The probe relates to LIBOR, the London inter-bank offered rate. LIBOR is supposed to be a trusty financial yardstick, measuring the costs banks incur when they borrow from one another. Libor rates are calculated for ten different currencies and 15 borrowing periods ranging from overnight to one year and are published daily at 11:30 am (London time) by Thomson Reuters.

For LIBOR, a borrowing rate is set daily by a panel of banks for ten currencies and for 15 maturities. The most important of these, three-month dollar LIBOR, is supposed to indicate what a bank would pay to borrow dollars for three months from other banks at 11am on the day it is set. The dollar rate is fixed each day by taking estimates from a panel, currently comprising 18 banks, of what they think they would have to pay to borrow if they needed money. The top four and bottom four estimates are then discarded, and LIBOR is the average of those left. The submissions of all the participants are published, along with each day’s LIBOR fix.

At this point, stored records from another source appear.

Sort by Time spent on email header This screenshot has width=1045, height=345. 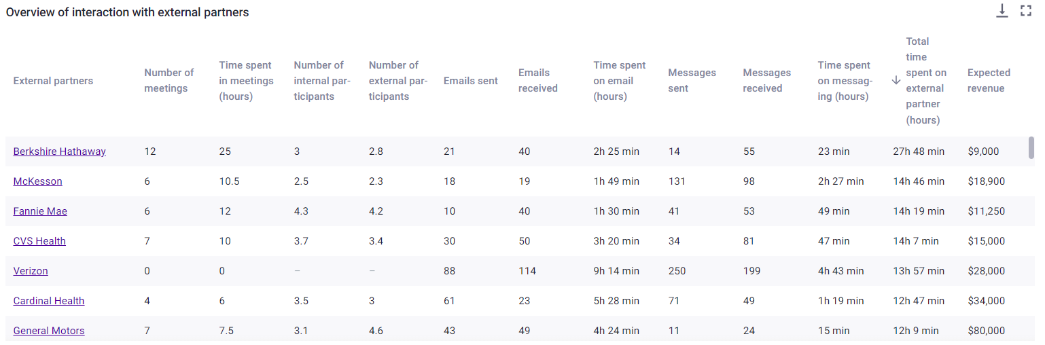(620, 80)
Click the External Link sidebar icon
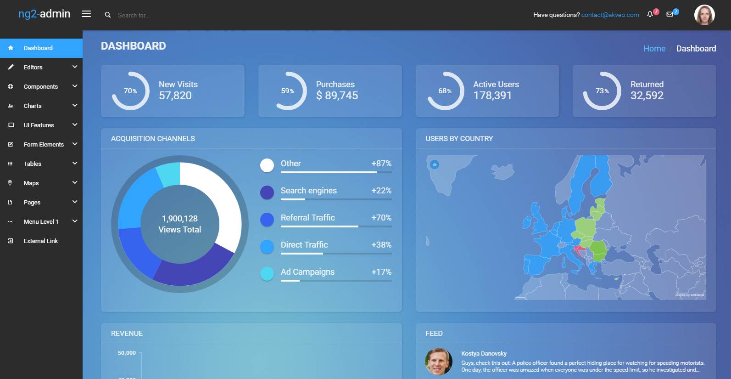731x379 pixels. tap(10, 241)
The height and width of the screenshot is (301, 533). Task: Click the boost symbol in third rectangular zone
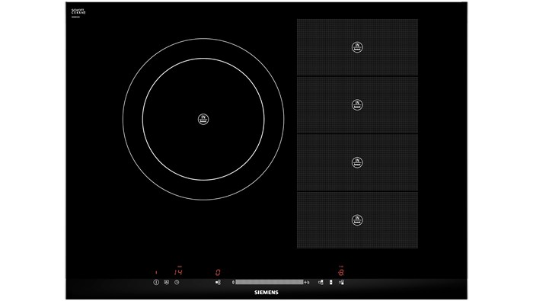click(357, 162)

In theory, LIBOR is supposed to be a pretty honest number because it is assumed, for a start, that banks play by the rules and give truthful estimates. The market is also sufficiently small that most banks are presumed to know what the others are doing. In reality, the system is rotten. First, it is based on banks’ estimates, rather than the actual prices at which banks have lent to or borrowed from one another. “There is no reporting of transactions, no one really knows what’s going on in the market,” says a former senior trader closely involved in setting LIBOR at a large bank. “You have this vast overhang of financial instruments that hang their own fixes off a rate that doesn’t actually exist.”

A second problem is that those involved in setting the rates have often had every incentive to i.e. since their banks stood to profit or lose money depending on the level at which LIBOR was set each day. Worse still, transparency in the mechanism of setting rates may well have exacerbated the tendency to lie, rather than suppressed it. Banks that were weak would not have wanted to signal that fact widely in markets by submitting honest estimates of the high price they would have to pay to borrow, if they could borrow at all.

Many financial institutions, mortgage lenders and credit card agencies set their own rates relative to it. At least $350 trillion in derivatives and other financial products are tied to the Libor. It is controlled by the British Bankers’ Association (BBA).The flaw in the system is that banks can estimate their own LIBOR rates. Although these estimates are supposed to be calculated by a team that is ring fenced from other parts of the bank, the probe shows that they were influenced.

The scandal arose when it was discovered that banks were falsely inflating or deflating their rates so as to profit from trades, or to give the impression that they were more creditworthy than they were. The banks are supposed to submit the actual interest rates they are paying, or would expect to pay, for borrowing from other banks. The Libor is supposed to be an overall assessment of the health of the financial system because if the banks being polled feel confident about the state of things, they report a low number and if the member banks feel a low degree of confidence in the financial system, they report a higher interest rate number.

On 27 June 2012, Barclays Bank was fined $200 million by the Commodity Futures Trading Commission, $160 million by the United States Department of Justice and £59.5 million by the Financial Services Authority for attempted manipulation of the Libor and Euribor rates. The United States Department of Justice and Barclays officially agreed that “the manipulation of the submissions affected the fixed rates on some occasions”. The e-mails—the FSA tracked 257 messages asking for LIBOR and its yen and euro equivalents to be altered—make painful reading. That the investigation involved the FBI is a reputational disaster in itself.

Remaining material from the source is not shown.